• Sharebar
Contractors' All Risks
Thursday, August 28, 2014 - 02:16
Don’t cut corners

Regularly reviewing financial policies and contracts is vitally important, even in the engineering and construction sector. In order to ensure one is always in a positive financial situation, it is important to understand the risks associated with your business and review or adjust financial policies according to any major changes on a regular basis.

This is the advice of Lebogang Mashego, Business Consultant: Engineering at Lion of Africa Insurance, who says insurers cannot emphasise enough the value of being insured under the correct policy in line with their businesses products and offerings. “In South Africa, and other African markets, the engineering and construction sectors consist of specialised insurance policies, and as such have been underwritten by highly technical, competent and qualified staff,” explains Mashego.
For businesses and individuals alike, Mashego says insurance products are usually seen as a grudge purchase and are often the last expense to be ticked off on an income statement before an engineering project commences. “What many businesses fail to understand is the value of obtaining insurance, particularly engineering insurance, and often only learn this value after suffering huge financial losses.”

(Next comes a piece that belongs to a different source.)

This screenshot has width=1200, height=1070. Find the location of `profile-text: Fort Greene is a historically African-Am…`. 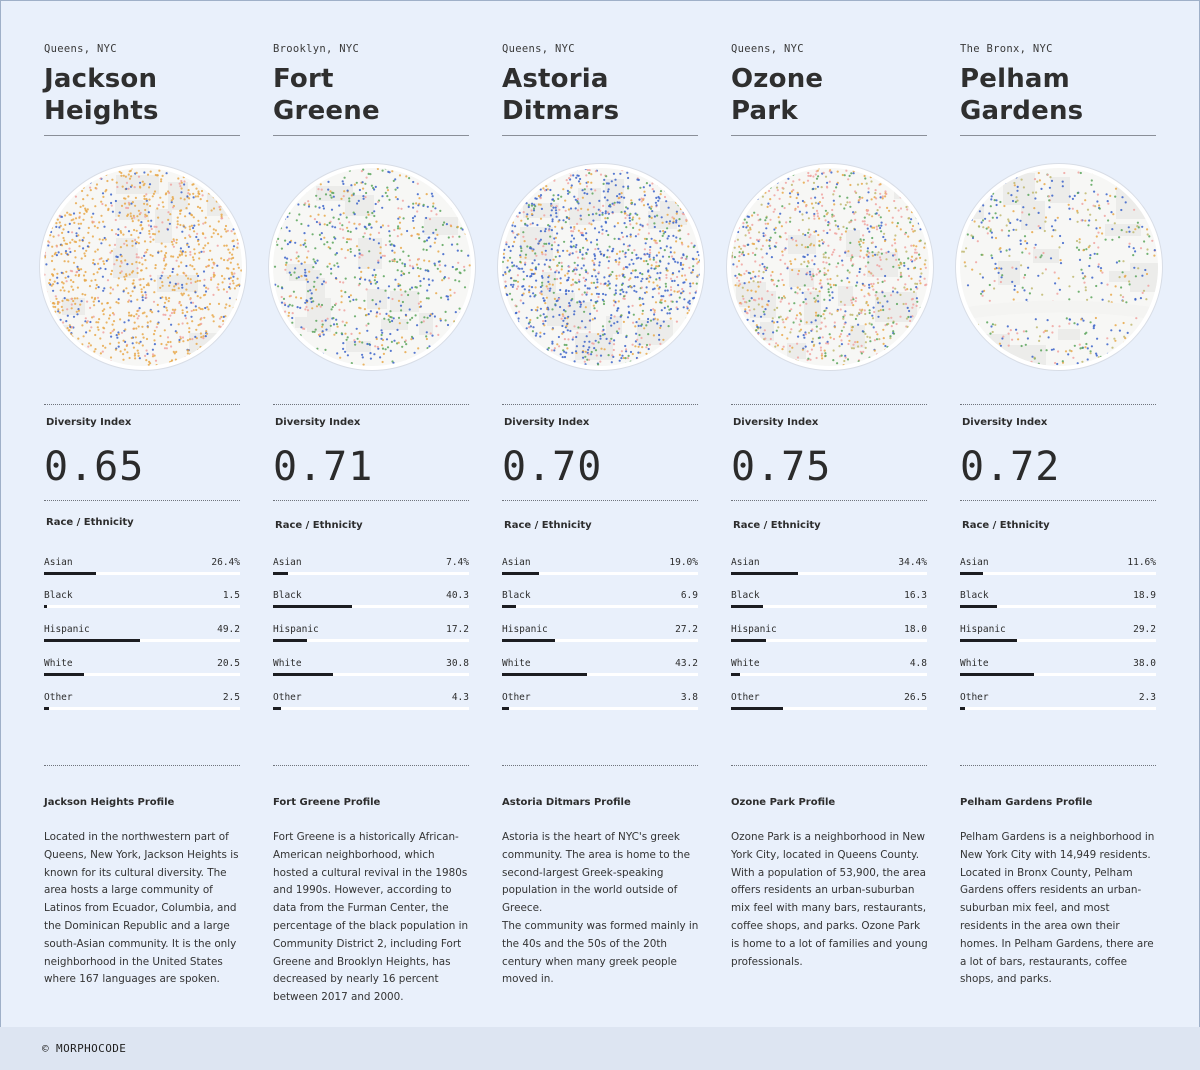

profile-text: Fort Greene is a historically African-Am… is located at coordinates (371, 918).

These businesses are known in the industry to be exposed to a higher risk and therefore it is imperative that they understand and identify all the risks associated with their operations before a project even begins. It is advised that a specialist be employed to identify risks and that the client disclose as much information about their business as possible in order for the correct policy to be recommended and implemented.

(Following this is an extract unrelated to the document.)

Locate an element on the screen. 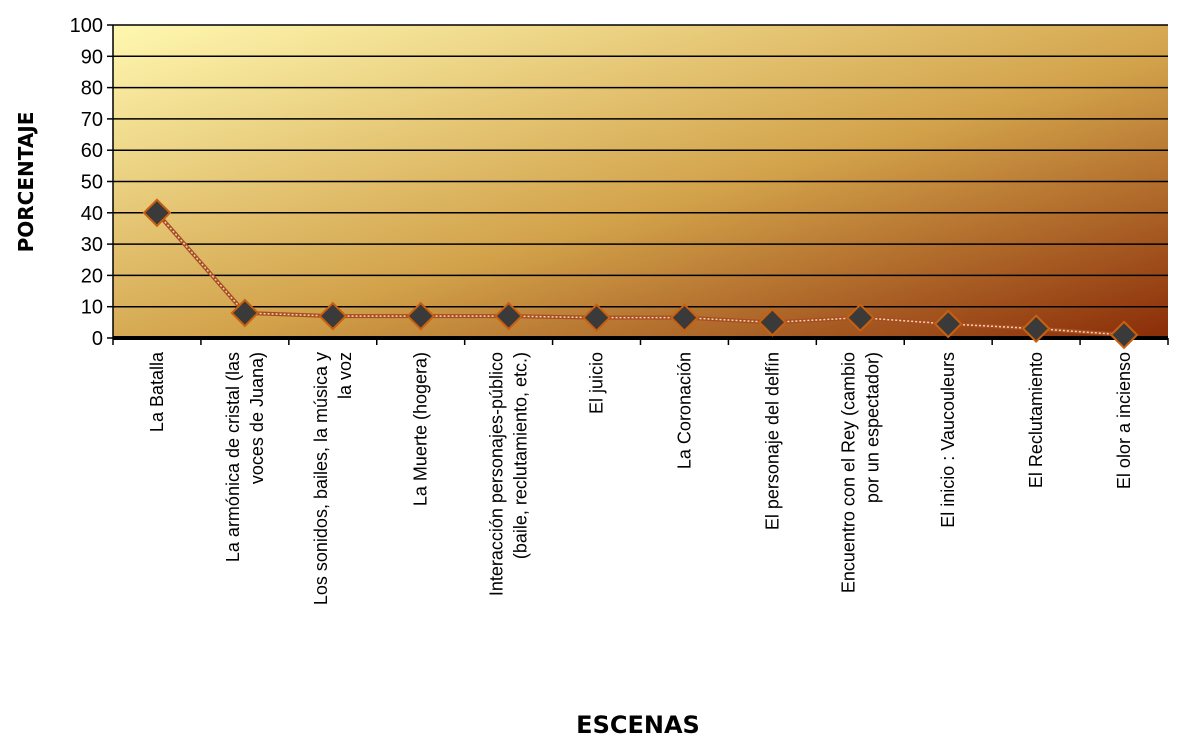 This screenshot has width=1177, height=736. y-tick-label: 70 is located at coordinates (92, 120).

Furthermore, Mashego says clients may be tempted to withhold information or give the incorrect information with the intention of paying a lower premium. But, in the long run, if a specific element is not covered in their policy, a disastrous event could cause the client to find themselves underinsured or have their claim repudiated.
“We therefore encourage clients to disclose any inadequacies they may be exposed to, such as underqualified contractors or not having the required fire protection installed. Even having faulty equipment on site is taken into consideration for the underwriting process. These disclosures assist specialists in providing the best possible cover, giving the business owner peace-of-mind that they are covered for any risk they may be exposed to,” explains Mashego.
He adds that the guidelines in terms of underwriting common engineering risks at the Lion consist of two main criteria, which are developed using high level measures such as the severity versus the frequency of the hazards which the insured is exposed to.
“The low level criterion is applied using the risk profile of the insured which is developed using the acknowledged information. Criteria such as location of risk, type of construction or equipment, experience of contractors, claims history of the insured, and so on.”
With the high level and low level analysis, he says internal guidelines will then produce an optimal technical rate and policy structure. “The information gathered is then matched against market trends and conditions – for example in a soft market, the quoted premium can be a fraction of the premium obtained with a technical rate.”
Hence, Mashego says it is extremely important for the insured to understand the terms and conditions of their insurance policy. The engineering industry is complex on its own. “It is best for clients to obtain the services of a broker to explain the terms and conditions of the policy issued, especially in an industry such as engineering.”